Got Ethics? Google Rats Lured by TechCrunch Trap
While the blogosphere gleefully saliviates over Google-Facebook smackdown talk, ingnited by Michael Arrington, the real Google-TechCrunch story is a tawdry one, a not so kosher tale of double-crossing exposed on this very day of atonement..
The dutifull and unquestioning blogger pile on for Michael Arrington’s “announcement” of THE Google induced Facebook killer–”Google to Unleash Hell on Social Networks,” for prime example–ignores what is purportedly at the root of the TechCrunch “outing” of Google: SNITCHES, aka GOOGLE RATS.

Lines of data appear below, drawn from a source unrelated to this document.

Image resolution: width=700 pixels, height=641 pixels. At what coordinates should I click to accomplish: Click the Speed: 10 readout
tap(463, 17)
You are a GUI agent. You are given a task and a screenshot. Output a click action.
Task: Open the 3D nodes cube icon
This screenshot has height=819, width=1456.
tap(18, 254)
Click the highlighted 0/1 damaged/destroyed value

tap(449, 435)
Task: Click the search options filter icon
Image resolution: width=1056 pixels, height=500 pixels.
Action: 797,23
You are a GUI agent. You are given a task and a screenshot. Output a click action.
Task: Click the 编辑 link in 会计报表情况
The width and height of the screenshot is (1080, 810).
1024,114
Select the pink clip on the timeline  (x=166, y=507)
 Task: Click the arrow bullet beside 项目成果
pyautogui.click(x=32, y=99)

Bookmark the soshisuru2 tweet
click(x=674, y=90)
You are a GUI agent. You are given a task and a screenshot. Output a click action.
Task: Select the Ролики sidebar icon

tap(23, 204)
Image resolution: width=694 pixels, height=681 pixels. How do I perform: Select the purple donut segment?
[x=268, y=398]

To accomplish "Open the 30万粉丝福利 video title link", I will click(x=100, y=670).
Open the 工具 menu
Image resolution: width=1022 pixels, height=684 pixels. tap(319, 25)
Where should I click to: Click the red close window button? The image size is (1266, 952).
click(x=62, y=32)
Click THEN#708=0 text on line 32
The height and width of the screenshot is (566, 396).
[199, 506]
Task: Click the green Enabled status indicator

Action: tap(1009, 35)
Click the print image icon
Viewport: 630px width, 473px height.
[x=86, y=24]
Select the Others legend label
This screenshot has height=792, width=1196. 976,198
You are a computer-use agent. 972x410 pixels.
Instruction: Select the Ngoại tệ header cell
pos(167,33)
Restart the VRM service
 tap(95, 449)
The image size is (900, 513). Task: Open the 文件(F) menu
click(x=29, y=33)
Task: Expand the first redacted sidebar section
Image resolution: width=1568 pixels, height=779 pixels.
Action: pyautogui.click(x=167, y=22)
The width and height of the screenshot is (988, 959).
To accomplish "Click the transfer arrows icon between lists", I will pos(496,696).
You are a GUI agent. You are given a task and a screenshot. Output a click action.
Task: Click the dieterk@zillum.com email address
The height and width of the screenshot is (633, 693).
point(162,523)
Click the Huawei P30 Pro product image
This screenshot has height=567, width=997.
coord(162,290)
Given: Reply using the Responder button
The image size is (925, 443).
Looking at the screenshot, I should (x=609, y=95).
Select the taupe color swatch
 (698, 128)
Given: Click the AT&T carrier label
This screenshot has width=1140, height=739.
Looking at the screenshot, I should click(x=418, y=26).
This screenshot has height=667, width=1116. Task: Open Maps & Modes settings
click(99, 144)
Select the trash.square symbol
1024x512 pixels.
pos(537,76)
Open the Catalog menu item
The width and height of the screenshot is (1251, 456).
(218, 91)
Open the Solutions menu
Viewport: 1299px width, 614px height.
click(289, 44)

Arrington happily underscores that his three claimed Google informants of “confidential” and “secret” goings on at the Googleplex pledged non-disclosure to Eric Schmidt and company, before scurrying to the TechCrunch hotline to spill all: No names, please, of course.
What gives?: For three of Google’s supposed “industry luminaries,” and TechCrunch.
Arrington says his tell all Google moles “had to sign confidentiality and non-disclosure agreements strictly forbidding them from discussing what was shown to them at the meeting,” before they discussed all with him!
WHY would such “luminaries” risk undermining their supposedly impending Google working relationships?
IS it really a good thing when a journalist-writer-blogger-editor-publisher-media owner is complicit in the “outing” of a company’s “top-secret” competitive information, at the behest of interested parties?
Got ethics? I often speak to companies about their prospective dealings with Google. When a CEO tells me he is bound by a Google non-disclosure, that enhances my respect for the executive and the company he leads even more.